Application of the Hebrew worldview to Christian life and church strategy

 

11. Jesus Christ – the Church – the Plan

The church is meant to be the people of God living and impacting in and through the spheres of creation – work, family, marriage.

 

12. The restoration of all things

Mk 9.12. He believes that the restoration of all things refers to the process whereby the body of Christ comes to occupy the unseen spheres of creation – marriage, family, work.

 

13. The divine strategy

Ephesus.

·         Phase 1 : preach, make converts, stir up, move on (Ats 19).

·         Phase 2: what happens between Eph 4 and 6 – body of Christ, occupying the heavens.

·         Phase 3 : 1 Tim 2.1-4 – praying for the leaders of the city. Victory now arises from within the city.

 

15. The church as pillar meets the church as fullness

The plan from Ephesus is the one we need. The local church can’t reach the heavens through words, programmes, meetings. Only through life. The church tends to sell a product – but it isn’t meant to live in a distinct sphere of creation; it’s the fullness of all the spheres. The result of selling a product and occupying a niche is that churches become entertainment centres; or educational and personal development institutions; or governments over the lives of their citizens; or health centres. The church has established itself in a shpere of creation uncreated by God. It’s meant to relate to the whole lot.

 

16. When revival comes

Jesus said we would only ever win from within, influencing, leavening, growing and overcoming through our lives and our works. Revival doesn’t of itslef usher in long-term restoration of the city/region – cp Welsh revival, which came and went within 2 years. Evangelism without structure leads to a transient revival – contrast Wesley, with the careful structuring of revival which led to its long-term influence. Revival must be managed apostolically, not evangelistically. Leaders must decide how to diversify the focus of the saints from meetings into real life. Otherwise people will reject the revival – not God, but the patterns it was first expressed in. Paul envisaged hree stages:

 

IV : The Work

The nature and purpose of our work, paid and unpaid. The daily life of the saints wil become the frontline of our engagement with society; it’s relatively overlooked at the moment.

 

17. All things work together for good

We have allowed work and religion to become separate departments of life. Result: loss of interest in sth which seems to be unconcerned with 9/10ths of our lives; and lack of impact on society.

Romans 1 describes where it went wrong. Romans 6-8 describes it coming right again. NT centres on our works as the purpose of our lives on earth. Eg 2 Tim 3.17; Eph 4.12; Mt 5.16

 

18. All the saints’ work is good work

Church teaches that the real work is done in church. Not meant to be so. The real work is done in the world. Paid work is good work! Because it’s paid we tend to assume it’s somehow less virtuous than unpaid work. But it’s essential to the divine plan.

 

19. Restoring the creation spheres engaged by work

How can we transform paid work from a responsibility to a discovery zone?

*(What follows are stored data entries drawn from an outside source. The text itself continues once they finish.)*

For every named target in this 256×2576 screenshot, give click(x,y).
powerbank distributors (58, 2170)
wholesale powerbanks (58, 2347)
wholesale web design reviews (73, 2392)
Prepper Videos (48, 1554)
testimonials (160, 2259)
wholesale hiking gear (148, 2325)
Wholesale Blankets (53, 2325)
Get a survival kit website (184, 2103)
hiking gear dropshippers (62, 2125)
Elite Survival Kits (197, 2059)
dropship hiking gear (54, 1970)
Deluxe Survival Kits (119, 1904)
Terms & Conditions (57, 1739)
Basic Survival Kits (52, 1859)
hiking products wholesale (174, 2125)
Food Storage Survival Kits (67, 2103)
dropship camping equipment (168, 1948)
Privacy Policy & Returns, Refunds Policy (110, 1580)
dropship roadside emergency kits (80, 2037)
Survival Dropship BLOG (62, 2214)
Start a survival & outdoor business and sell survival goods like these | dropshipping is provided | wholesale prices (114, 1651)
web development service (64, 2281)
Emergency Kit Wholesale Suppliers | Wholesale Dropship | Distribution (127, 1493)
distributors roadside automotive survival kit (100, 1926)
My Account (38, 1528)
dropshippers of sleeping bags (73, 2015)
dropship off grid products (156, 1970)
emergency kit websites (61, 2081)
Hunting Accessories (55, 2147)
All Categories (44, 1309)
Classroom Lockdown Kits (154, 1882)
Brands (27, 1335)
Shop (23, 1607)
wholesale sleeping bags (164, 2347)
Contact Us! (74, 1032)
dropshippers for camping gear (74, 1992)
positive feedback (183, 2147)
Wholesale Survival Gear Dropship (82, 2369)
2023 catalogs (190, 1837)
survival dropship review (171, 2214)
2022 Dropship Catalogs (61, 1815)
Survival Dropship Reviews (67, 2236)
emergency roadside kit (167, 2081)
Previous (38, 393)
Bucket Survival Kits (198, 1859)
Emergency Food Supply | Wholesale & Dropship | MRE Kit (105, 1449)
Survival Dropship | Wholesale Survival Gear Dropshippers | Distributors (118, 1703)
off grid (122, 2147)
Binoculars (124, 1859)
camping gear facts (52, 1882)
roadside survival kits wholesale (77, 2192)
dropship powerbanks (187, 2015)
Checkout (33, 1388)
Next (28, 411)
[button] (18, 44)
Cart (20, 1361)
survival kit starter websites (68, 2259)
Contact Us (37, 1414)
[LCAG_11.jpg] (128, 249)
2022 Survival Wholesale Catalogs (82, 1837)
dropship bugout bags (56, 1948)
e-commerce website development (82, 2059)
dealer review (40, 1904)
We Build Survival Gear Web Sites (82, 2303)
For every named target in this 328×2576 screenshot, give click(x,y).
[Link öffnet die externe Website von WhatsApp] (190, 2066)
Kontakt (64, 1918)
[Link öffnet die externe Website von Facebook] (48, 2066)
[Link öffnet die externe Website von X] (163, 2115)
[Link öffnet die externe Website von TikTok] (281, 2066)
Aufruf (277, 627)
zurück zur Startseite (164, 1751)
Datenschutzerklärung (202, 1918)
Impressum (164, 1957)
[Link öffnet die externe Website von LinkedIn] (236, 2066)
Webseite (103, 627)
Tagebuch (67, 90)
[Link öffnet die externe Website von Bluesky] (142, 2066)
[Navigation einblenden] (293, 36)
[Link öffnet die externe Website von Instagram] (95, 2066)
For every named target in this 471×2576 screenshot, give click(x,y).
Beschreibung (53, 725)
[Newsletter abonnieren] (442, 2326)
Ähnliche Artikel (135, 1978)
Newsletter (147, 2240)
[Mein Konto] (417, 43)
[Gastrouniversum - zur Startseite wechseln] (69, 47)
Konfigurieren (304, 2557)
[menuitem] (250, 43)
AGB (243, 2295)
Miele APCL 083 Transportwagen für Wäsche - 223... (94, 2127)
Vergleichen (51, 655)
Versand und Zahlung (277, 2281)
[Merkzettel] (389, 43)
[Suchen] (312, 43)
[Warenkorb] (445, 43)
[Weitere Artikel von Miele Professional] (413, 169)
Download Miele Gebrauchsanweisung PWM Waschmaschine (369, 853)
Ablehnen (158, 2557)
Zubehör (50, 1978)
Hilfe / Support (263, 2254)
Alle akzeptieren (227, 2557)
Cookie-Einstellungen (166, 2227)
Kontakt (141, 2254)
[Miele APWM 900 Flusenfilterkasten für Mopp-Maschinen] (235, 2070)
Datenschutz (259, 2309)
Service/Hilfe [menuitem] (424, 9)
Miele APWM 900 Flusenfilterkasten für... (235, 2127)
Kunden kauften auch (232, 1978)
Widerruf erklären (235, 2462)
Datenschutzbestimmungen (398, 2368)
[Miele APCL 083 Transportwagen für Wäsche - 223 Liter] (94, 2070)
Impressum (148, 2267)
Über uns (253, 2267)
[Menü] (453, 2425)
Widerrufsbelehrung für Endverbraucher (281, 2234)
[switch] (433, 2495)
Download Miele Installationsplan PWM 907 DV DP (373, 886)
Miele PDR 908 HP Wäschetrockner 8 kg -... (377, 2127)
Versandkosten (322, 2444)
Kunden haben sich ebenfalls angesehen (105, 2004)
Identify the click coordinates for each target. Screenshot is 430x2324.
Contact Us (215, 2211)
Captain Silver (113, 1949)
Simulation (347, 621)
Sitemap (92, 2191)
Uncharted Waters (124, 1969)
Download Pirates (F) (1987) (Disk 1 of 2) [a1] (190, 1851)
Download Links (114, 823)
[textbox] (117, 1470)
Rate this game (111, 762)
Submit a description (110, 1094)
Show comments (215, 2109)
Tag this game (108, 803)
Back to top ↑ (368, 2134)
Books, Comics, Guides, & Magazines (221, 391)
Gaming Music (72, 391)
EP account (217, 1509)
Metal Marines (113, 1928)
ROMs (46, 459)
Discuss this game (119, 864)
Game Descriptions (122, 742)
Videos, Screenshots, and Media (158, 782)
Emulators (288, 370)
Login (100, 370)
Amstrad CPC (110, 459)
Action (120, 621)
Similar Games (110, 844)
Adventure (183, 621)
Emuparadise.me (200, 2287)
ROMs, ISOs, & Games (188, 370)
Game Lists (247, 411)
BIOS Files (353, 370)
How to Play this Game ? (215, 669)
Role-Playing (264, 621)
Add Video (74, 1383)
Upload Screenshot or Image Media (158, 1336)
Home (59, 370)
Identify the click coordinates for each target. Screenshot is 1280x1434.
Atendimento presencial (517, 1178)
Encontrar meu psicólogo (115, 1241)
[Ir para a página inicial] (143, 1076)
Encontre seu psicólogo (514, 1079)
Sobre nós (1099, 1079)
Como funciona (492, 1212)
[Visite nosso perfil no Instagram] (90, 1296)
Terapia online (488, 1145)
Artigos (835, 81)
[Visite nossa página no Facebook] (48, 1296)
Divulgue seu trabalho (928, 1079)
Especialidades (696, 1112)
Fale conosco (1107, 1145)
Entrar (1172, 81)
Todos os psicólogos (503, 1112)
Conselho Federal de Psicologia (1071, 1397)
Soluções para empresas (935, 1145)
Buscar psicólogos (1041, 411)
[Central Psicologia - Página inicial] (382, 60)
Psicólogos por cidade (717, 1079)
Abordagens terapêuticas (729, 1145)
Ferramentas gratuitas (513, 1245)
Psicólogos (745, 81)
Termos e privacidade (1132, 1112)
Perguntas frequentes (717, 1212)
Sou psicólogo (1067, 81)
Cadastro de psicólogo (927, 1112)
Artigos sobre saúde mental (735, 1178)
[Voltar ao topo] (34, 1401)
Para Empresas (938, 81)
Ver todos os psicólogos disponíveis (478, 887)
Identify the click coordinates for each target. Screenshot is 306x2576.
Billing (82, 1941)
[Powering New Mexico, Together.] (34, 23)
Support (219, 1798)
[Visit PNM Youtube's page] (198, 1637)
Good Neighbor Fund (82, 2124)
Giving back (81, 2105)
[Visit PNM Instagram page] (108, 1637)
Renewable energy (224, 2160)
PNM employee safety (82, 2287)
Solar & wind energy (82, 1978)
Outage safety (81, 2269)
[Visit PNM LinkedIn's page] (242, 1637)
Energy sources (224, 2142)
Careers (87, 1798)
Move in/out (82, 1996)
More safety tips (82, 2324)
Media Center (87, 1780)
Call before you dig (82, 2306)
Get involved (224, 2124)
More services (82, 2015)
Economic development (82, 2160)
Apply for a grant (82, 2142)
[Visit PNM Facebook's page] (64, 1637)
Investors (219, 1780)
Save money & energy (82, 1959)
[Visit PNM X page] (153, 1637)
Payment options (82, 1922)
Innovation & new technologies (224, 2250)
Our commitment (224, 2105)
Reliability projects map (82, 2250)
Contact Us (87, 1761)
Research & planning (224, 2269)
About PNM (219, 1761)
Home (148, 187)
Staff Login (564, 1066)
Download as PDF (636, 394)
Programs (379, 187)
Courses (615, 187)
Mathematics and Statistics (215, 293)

Work systems include government, health, education, business, recreation. We know that God is hidden in all the things of creation, that his glory is concealed so that we might reach out towards it, that the Fall has overlaid creation with suffering and toil, that Christ’s suffering opens the path back up again, that Christ stands in the created order and God’s purposes are to be found there.

 

20. Good food served on the best tables

When we see God as beign in, through, and over all thigns, our fellowship with him at work deepends, and our live and relationships impact more strongly on the environment we work within – even waiting at table.

 

21. Bringing it all back home

From our local expressions, the household of God will become a clan then a tribe. Then a culture.